● Task data:

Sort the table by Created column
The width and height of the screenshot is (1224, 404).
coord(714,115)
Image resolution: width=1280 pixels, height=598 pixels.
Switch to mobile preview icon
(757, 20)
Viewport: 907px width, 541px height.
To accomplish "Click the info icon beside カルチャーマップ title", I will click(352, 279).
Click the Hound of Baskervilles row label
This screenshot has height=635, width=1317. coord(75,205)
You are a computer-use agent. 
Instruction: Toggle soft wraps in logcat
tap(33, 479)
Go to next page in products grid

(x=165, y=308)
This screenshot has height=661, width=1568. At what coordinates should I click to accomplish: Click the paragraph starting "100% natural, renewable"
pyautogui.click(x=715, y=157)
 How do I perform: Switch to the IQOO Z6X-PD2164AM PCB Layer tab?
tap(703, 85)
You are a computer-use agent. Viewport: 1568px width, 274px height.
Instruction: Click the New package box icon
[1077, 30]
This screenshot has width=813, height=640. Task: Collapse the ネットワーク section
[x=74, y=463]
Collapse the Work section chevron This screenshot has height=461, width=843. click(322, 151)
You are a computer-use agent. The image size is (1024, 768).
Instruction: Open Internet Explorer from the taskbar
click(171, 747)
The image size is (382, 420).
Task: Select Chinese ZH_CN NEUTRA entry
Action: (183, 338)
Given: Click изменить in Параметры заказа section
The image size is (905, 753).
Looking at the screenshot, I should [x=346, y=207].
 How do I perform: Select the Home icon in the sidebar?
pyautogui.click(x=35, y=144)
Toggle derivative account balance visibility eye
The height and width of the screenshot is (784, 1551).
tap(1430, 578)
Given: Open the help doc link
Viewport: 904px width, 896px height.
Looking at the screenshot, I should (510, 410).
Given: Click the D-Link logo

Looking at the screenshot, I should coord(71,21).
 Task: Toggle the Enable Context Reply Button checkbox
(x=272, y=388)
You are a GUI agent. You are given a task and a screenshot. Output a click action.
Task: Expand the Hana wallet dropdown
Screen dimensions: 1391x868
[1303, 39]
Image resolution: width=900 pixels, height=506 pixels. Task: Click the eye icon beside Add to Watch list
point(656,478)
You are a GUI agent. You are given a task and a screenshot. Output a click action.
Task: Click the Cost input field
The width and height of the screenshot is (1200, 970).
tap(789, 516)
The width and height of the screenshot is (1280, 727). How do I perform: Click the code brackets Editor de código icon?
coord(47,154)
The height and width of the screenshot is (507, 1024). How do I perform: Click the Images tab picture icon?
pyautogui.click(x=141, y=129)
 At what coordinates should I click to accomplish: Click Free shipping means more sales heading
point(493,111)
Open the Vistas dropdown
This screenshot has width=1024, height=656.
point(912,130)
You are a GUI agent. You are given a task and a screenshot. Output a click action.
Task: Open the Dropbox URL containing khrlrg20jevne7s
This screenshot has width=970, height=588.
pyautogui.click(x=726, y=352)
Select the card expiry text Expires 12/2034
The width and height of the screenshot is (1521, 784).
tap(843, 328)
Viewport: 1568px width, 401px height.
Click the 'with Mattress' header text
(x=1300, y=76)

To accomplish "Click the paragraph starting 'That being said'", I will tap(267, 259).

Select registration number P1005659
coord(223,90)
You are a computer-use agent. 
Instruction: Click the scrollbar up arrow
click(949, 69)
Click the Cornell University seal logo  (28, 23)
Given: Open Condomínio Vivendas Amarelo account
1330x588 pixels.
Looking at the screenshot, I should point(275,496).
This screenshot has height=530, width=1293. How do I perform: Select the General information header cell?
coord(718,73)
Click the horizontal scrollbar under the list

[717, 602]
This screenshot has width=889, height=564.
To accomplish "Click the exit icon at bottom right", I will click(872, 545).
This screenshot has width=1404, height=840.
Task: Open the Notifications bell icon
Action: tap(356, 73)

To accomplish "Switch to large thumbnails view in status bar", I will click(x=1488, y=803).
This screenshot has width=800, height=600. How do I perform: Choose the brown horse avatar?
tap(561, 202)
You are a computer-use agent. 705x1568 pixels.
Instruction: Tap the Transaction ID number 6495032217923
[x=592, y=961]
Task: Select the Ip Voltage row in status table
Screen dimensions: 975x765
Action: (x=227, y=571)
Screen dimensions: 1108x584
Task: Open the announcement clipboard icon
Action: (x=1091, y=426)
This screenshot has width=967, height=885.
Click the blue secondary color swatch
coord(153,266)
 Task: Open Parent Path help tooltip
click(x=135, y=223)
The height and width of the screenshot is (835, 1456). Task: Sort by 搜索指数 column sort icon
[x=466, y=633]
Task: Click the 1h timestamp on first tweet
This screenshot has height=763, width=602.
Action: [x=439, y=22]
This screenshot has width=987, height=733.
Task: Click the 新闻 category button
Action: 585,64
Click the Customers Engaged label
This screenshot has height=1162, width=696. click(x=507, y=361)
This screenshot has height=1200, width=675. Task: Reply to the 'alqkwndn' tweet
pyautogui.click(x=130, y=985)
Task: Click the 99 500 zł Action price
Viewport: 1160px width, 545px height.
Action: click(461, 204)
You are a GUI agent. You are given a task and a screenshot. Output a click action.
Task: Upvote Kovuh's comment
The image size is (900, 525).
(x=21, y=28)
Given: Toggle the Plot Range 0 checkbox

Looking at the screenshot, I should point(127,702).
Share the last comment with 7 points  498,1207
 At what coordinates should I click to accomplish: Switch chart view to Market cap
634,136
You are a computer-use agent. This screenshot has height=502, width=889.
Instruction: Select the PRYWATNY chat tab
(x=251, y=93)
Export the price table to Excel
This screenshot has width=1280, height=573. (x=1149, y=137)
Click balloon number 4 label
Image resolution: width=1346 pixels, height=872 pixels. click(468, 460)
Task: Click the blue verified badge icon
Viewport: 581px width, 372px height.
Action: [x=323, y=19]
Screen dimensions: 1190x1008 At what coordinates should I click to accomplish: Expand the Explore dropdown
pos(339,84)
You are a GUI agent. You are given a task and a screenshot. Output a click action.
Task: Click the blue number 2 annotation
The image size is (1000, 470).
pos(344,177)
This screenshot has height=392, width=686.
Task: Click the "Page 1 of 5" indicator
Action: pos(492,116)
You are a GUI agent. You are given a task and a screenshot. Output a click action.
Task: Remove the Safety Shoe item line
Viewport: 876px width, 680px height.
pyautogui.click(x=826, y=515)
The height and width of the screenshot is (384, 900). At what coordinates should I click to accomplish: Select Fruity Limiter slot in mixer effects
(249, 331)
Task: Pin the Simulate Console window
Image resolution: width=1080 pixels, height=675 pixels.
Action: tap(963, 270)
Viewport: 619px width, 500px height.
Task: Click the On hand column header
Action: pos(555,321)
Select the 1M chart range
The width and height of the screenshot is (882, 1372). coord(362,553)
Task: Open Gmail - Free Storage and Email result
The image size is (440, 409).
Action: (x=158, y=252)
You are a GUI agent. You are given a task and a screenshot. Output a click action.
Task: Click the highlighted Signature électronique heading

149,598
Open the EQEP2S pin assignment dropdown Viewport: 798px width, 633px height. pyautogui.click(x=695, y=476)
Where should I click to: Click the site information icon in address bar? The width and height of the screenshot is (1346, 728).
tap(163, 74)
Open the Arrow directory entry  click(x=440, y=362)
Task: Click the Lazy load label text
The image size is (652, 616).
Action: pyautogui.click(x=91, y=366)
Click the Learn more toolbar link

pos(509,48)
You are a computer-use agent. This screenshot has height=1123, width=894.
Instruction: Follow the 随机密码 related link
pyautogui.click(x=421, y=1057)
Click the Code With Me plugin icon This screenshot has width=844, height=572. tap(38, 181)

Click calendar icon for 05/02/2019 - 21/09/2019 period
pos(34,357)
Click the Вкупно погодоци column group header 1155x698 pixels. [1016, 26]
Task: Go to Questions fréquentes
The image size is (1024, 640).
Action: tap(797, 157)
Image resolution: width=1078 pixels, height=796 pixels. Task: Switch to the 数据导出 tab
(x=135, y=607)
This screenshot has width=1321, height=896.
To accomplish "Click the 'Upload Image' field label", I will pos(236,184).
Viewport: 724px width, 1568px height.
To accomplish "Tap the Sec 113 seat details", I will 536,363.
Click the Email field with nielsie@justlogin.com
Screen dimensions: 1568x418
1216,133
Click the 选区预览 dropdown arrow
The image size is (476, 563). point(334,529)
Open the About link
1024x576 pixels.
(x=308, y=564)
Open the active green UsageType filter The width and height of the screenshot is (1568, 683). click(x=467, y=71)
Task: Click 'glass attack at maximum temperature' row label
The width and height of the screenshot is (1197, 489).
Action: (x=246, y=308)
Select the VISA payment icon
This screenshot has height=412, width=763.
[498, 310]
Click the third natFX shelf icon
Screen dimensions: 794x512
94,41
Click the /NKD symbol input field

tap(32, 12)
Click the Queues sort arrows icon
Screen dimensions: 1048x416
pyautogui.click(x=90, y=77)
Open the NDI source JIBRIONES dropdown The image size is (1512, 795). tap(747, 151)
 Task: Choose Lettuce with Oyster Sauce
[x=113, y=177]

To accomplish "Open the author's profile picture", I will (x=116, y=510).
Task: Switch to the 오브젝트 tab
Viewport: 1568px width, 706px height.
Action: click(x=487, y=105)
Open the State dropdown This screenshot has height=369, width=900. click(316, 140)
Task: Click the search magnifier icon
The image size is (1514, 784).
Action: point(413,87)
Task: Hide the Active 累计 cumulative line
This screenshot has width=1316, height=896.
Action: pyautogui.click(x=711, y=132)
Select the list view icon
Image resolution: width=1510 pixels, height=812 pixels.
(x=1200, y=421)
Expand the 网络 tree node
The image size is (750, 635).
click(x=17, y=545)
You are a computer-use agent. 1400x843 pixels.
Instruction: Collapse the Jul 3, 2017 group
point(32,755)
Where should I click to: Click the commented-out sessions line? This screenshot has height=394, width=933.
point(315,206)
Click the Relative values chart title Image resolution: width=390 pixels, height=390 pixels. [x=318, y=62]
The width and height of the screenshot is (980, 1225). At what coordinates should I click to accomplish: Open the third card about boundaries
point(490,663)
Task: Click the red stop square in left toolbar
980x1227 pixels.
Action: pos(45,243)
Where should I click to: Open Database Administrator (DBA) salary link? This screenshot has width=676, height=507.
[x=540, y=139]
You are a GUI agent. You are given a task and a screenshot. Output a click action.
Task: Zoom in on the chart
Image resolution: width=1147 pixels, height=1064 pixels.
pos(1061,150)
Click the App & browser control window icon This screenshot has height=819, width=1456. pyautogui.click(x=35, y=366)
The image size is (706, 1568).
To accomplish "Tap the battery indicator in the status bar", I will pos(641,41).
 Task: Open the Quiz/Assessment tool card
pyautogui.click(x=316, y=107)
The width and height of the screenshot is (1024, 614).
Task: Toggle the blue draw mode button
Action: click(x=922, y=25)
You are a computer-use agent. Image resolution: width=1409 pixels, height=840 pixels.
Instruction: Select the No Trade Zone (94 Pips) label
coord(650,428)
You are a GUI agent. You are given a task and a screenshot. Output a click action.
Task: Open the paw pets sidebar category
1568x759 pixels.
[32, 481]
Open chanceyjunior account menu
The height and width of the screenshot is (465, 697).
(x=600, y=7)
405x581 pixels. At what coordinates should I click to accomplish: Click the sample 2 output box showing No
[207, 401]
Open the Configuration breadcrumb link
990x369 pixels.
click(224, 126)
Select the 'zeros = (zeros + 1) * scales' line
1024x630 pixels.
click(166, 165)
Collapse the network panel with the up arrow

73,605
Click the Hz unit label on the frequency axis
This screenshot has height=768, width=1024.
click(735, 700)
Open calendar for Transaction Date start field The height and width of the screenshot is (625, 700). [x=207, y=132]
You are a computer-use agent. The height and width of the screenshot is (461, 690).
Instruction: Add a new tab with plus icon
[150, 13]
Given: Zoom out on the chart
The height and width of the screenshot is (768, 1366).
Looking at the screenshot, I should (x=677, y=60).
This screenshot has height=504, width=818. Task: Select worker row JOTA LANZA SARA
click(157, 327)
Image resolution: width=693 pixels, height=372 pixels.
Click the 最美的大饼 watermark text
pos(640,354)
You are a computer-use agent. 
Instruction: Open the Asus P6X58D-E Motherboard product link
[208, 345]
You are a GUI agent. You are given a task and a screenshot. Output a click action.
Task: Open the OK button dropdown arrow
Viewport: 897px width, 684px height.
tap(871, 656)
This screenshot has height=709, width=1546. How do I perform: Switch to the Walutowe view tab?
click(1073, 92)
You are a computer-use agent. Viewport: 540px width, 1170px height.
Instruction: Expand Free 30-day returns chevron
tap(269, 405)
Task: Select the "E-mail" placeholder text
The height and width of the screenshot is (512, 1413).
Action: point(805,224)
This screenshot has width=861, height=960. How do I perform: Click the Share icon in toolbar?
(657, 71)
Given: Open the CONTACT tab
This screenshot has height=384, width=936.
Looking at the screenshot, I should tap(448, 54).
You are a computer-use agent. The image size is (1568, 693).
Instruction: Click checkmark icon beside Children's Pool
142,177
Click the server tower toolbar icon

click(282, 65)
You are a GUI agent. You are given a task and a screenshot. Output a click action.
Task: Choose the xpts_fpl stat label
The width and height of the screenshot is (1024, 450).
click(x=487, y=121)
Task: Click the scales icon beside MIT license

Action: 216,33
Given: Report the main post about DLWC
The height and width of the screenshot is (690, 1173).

● Exercise: What are the lines above that hold the string "title"? Copy them.

● Solution for this exercise:
To accomplish "Click the info icon beside カルチャーマップ title", I will click(352, 279).
Click the Relative values chart title Image resolution: width=390 pixels, height=390 pixels. [x=318, y=62]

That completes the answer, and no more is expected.